=== Task requirements ===
If a line of the records contains the string "Sistemas", copy it out.

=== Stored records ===
□ □ □

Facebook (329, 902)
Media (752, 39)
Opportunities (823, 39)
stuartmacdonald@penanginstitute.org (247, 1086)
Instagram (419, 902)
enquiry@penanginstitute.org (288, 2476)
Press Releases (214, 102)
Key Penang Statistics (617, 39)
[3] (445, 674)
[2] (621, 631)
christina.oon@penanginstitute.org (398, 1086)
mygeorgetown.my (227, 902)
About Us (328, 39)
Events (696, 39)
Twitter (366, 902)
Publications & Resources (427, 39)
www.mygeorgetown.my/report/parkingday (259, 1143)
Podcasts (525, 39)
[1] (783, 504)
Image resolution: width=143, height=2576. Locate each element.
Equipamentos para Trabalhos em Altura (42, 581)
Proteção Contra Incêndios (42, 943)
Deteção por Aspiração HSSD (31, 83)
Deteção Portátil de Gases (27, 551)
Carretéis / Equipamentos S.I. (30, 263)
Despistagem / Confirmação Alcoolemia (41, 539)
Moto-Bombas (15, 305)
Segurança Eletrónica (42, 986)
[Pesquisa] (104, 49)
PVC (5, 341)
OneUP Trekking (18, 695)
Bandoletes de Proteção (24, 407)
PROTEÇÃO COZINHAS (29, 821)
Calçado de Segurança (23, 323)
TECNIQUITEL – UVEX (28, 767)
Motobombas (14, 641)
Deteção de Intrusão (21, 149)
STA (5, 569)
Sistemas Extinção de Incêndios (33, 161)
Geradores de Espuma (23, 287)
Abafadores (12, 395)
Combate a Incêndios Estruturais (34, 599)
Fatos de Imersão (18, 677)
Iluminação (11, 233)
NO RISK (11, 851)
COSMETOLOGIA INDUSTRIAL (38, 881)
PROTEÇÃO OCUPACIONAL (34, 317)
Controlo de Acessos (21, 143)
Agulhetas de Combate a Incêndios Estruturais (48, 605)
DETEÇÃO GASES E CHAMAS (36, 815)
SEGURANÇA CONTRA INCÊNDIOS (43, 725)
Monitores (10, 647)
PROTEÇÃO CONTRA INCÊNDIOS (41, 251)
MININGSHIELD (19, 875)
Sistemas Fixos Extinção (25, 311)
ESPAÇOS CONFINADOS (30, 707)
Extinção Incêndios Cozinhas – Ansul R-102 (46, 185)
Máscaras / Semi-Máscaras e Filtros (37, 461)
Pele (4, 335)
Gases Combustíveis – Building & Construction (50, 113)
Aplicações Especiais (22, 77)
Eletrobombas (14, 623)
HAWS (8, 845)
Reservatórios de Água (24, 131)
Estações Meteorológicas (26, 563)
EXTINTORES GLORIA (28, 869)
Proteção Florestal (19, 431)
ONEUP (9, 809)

□ □ □

=== Task output ===
Sistemas Extinção de Incêndios (33, 161)
Sistemas Fixos Extinção (25, 311)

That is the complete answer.